Skill Encapsulation: One Sentence for Business Users
Once the function endpoint is ready, how do business users interact with it?
Encapsulate the flow into a Skill. The AI loads it and automatically: confirms the requirement exists → calls the function → notifies stakeholders.
Skill Template
---
name: update_requirement_status
version: 0.1.0
description: "Requirement status change. Trigger words: mark as completed, change requirement to, update requirement status."
---
# Requirement Status Change
## Step 1: Confirm the requirement exists
Query whether the requirement ID provided by the user exists and what its current status is. If not found, inform the user and stop.
## Step 2: Change status and record history
Call the update_requirement_status endpoint to simultaneously:
- Update the requirement status to the user-specified value
- Create a history record (original status, new status, operator, timestamp)
If the endpoint returns failure, inform the user of the reason and stop.
## Step 3: Notify the requirement creator
Look up who created the requirement and send them an email or Lark message:
- Which requirement had a status change
- What the new status is
## Notes
- Status values must be valid (new / assigned / in_progress / testing / completed / closed)

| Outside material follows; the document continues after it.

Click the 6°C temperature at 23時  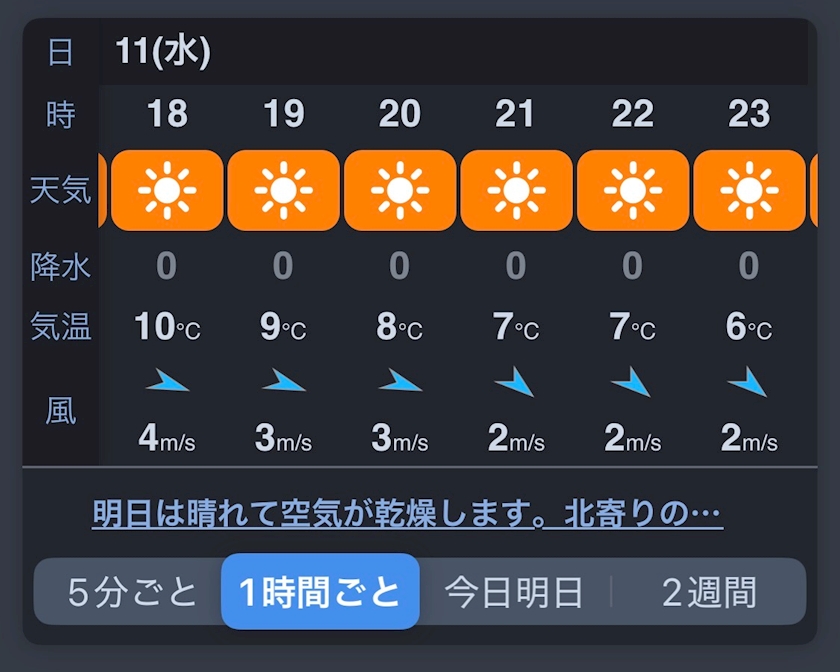[x=748, y=327]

- If the user hasn't specified a reason, ask before proceeding
- Step 3 notification is informational only, no further action required
- Do NOT call the raw dataset API directly
Usage Example
User Input
Mark the requirement "App theme auto-adapts to phone case color" as completed
AI Automatically
Loads Skill → Confirms requirement exists → Calls function endpoint (main table update + history write in one transaction) → Notifies the requirement creator
Example Output
✅ Status updated
━━━━━━━━━━━━━━━━━━
Requirement ID: 305
Title: App theme auto-adapts to phone case color
Status: In Progress → Completed
Operator: Zixuan
Change history: Recorded
━━━━━━━━━━━━━━━━━━
Notification: Email sent to requirement creator
FAQ
Q: Do I need to set up my own infrastructure to develop function endpoints?
No. Just develop and register scripts under your existing Lovrabet app. Transactions, connection management, and access control are all provided by the platform. You can use the Rabetbase CLI developer toolkit.

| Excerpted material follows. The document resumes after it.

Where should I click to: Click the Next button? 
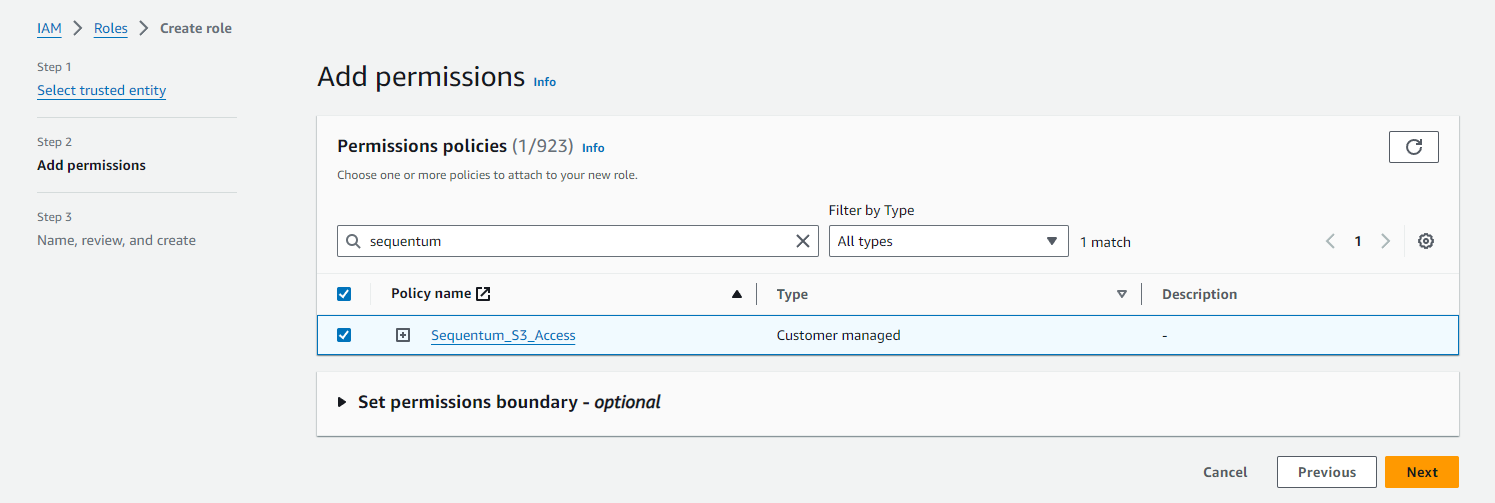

Q: Isn't it hard to maintain state transition rules inside a function?
It's far safer than exposing the database directly to AI. When rules change, the tech team only updates the function code — the Skill and AI prompts don't need any changes.
Q: What if the function endpoint returns an error?
Check the error message. Common causes: requirement ID doesn't exist, invalid status transition, insufficient permissions. Errors are passed through to the AI, which will inform the user.
Q: Do business users need to know the valid status values?
No. The Skill already defines the valid values. Business users just say "mark as completed" and the AI maps it to the correct status code.
Q: What if we need to add more dimensions later, like priority change records?
Just add history table fields in the function. The Skill describes business steps, not specific field names.